# What to produce:
Find and copy each line of the data that includes "output".

(Information supplied begins)

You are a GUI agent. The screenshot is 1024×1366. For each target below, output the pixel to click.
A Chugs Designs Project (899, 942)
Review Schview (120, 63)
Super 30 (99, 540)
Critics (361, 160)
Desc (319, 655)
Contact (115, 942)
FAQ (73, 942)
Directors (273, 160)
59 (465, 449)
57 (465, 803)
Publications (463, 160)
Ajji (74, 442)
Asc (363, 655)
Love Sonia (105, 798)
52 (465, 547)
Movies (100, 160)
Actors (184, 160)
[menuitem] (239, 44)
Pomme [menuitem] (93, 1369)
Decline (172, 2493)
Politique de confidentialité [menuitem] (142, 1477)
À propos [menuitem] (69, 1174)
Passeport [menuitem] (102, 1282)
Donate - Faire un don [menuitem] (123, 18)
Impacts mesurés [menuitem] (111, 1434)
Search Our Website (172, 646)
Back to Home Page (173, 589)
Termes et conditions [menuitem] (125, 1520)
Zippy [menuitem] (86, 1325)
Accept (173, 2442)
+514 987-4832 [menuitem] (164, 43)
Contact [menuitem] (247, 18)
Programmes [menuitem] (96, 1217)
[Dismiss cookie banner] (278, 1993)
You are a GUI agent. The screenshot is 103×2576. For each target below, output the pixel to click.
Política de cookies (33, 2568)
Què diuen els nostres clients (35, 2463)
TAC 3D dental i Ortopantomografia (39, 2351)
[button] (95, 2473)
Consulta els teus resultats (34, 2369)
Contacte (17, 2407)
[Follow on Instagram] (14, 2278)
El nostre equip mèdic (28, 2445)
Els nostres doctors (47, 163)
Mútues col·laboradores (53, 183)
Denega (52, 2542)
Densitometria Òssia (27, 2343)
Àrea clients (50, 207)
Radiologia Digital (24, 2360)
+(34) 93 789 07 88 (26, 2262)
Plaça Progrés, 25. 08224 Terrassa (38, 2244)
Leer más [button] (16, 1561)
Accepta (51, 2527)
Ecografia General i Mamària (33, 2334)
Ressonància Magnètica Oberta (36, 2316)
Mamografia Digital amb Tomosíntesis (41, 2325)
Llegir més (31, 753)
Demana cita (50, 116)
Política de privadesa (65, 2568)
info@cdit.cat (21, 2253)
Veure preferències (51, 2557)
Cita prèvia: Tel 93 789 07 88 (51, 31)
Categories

(Information supplied ends)
(Information supplied begins)

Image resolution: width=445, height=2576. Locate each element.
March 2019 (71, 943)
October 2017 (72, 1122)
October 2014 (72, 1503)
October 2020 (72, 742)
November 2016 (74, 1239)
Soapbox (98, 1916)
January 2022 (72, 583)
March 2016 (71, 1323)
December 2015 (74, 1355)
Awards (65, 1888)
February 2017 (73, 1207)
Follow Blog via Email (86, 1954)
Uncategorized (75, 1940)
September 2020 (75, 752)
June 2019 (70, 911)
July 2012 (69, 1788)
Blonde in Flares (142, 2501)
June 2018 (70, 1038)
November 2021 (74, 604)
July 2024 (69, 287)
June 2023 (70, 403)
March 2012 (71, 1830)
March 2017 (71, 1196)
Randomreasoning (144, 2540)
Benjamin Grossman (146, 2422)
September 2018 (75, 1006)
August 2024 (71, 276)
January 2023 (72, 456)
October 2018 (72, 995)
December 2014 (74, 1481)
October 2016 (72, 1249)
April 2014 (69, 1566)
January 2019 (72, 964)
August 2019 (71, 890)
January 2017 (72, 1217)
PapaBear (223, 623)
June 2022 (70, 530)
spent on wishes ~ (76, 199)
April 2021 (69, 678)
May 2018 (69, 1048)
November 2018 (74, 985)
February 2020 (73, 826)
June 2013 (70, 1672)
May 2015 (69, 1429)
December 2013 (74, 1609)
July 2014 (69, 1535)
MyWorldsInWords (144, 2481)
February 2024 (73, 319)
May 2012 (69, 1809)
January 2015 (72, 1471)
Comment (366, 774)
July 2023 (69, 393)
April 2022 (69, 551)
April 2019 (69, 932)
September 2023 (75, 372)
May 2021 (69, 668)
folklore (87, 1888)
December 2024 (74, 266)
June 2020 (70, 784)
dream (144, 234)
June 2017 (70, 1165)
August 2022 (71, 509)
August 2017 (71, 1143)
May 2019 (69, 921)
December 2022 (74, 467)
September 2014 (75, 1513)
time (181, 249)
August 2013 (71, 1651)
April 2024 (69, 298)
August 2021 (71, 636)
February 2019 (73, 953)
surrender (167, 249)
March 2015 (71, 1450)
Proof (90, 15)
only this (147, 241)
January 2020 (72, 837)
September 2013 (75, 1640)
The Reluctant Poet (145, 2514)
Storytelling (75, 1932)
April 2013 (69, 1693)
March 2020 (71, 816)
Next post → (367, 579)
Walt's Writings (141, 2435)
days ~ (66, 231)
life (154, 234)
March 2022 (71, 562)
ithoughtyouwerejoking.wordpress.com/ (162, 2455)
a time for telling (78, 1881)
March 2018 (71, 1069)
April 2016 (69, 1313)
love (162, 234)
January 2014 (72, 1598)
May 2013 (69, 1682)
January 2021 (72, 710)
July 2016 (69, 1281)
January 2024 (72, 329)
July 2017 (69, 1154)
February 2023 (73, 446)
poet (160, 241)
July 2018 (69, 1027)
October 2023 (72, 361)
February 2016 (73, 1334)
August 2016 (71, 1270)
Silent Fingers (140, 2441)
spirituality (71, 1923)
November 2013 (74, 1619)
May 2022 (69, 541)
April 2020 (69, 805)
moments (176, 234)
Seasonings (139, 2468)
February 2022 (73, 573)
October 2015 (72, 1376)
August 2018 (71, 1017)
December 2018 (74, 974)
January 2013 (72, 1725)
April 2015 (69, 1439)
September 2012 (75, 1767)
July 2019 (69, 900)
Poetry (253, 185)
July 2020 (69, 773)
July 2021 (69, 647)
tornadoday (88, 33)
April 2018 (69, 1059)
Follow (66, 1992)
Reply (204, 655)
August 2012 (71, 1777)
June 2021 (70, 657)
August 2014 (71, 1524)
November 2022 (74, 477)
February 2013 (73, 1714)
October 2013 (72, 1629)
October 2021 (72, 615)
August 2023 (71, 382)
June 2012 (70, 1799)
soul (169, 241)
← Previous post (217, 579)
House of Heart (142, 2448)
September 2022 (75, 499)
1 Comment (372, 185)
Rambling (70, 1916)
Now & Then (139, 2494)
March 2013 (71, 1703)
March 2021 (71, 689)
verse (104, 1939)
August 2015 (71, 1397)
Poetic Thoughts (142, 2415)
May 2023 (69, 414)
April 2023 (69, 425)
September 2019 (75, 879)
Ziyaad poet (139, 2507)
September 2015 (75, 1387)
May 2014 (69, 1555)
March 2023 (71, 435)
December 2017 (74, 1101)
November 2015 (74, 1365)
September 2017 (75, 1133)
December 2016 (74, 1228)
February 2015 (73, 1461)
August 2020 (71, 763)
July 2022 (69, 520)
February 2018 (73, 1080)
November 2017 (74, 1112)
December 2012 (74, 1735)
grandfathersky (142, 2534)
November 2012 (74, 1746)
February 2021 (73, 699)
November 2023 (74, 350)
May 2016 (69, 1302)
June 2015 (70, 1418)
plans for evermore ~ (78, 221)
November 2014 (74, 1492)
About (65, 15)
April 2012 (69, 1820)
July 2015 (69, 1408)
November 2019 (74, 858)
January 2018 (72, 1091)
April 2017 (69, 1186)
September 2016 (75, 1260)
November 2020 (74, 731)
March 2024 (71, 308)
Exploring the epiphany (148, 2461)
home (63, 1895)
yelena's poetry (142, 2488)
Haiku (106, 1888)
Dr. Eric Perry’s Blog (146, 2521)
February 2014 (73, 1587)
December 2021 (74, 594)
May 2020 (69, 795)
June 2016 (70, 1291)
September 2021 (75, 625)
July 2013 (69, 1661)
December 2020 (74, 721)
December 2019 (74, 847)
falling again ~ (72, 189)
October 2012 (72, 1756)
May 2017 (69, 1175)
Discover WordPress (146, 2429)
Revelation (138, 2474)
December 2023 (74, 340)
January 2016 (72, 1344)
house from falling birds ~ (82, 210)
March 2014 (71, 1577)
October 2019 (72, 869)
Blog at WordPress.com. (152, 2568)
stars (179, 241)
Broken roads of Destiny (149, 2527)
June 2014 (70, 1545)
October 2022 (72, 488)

(Information supplied ends)

# Answer to this task:
You are a GUI agent. The screenshot is 1024×1366. For each target below, output the pixel to click.
You are a GUI agent. The screenshot is 103×2576. For each target below, output the pixel to click.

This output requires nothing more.